如何在DLA Serverless Spark中运行Spark MLlib任务_云原生数据湖分析（文档停止维护）-阿里云帮助中心

本文介绍如何在DLA Serverless Spark中运行Spark MLlib任务。

场景

本示例将在DLA Serverless Spark中通过K-Means聚类算法，将以下数据分成两个族类，然后判断测试数据是否在族类中。

0.0 0.0 0.0
0.1 0.1 0.1
0.2 0.2 0.2
9.0 9.0 9.0
9.1 9.1 9.1
9.2 9.2 9.2

前提条件

在DLA Serverless Spark中运行Spark MLlib任务前，您需要完成以下准备工作。
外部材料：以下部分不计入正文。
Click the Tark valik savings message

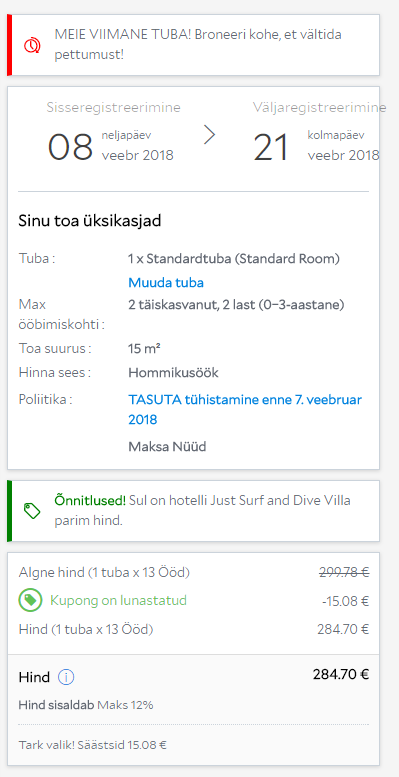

在OSS中上传测试数据，测试数据存储在rawdata.csv文件中。

操作步骤

登录Data Lake Analytics管理控制台。
在页面左上角，选择DLA所在地域。
单击左侧导航栏中的Serverless Spark > 作业管理。
在作业编辑页面，单击创建作业。
在创建作业页面，按照页面提示进行参数配置。
完成上述参数配置后，单击确定创建Spark作业。

单击Spark作业名，在Spark作业编辑框中输入Spark MLlib任务内容。

        {
                "name": "spark-mllib-test",
                "file": "oss://${your oss bucket}/jars/test/spark-examples-0.0.1-SNAPSHOT.jar",
                "className": "com.aliyun.spark.SparkMLlib",
                "args": ["oss://${your oss bucket}/data/rawdata.csv"],
                "conf": {
                        "spark.driver.resourceSpec": "medium",
                        "spark.executor.instances": 2,
                        "spark.executor.resourceSpec": "medium",
                         "spark.dla.connectors": "oss"
                }
        }

注意：如果是子账号提交，还需要配置spark.dla.roleArn参数，参考文档使用RAM子账号开发Spark作业。

示例代码

以下为主类SparkMLlib对应的源代码。

package com.aliyun.spark
import org.apache.spark.SparkConf
import org.apache.spark.mllib.clustering.KMeans
import org.apache.spark.mllib.linalg.Vectors
import org.apache.spark.sql.SparkSession
object SparkMLlib {
  def main(args: Array[String]): Unit = {
    val conf = new SparkConf().setAppName("Spark MLlib")
    val spark = SparkSession
      .builder()
      .config(conf)
      .getOrCreate()
    val rawDataPath = args(0)
    val data = spark.sparkContext.textFile(rawDataPath)
    val parsedData = data.map(s => Vectors.dense(s.split(' ').map(_.toDouble)))
    val numClusters = 2
    val numIterations = 20
    val model = KMeans.train(parsedData, numClusters, numIterations)
    for (c <- model.clusterCenters) {
      println(s"cluster center: ${c.toString}")
    }
    val cost = model.computeCost(parsedData)
    //预测数据
    println("Vectors 0.2 0.2 0.2 is belongs to clusters:" +
      model.predict(Vectors.dense("0.2 0.2 0.2".split(' ').map(_.toDouble))))
    println("Vectors 0.25 0.25 0.25 is belongs to clusters:" +
      model.predict(Vectors.dense("0.25 0.25 0.25".split(' ').map(_.toDouble))))
    println("Vectors 8 8 8 is belongs to clusters:" +
      model.predict(Vectors.dense("8 8 8".split(' ').map(_.toDouble))))
  }
}

上述代码的运行结果如下所示，前两个值属于族0，后面一个值属于族1。

Vectors 0.2 0.2 0.2 is belongs to clusters:0
Vectors 0.25 0.25 0.25 is belongs to clusters:0
Vectors 8 8 8 is belongs to clusters:1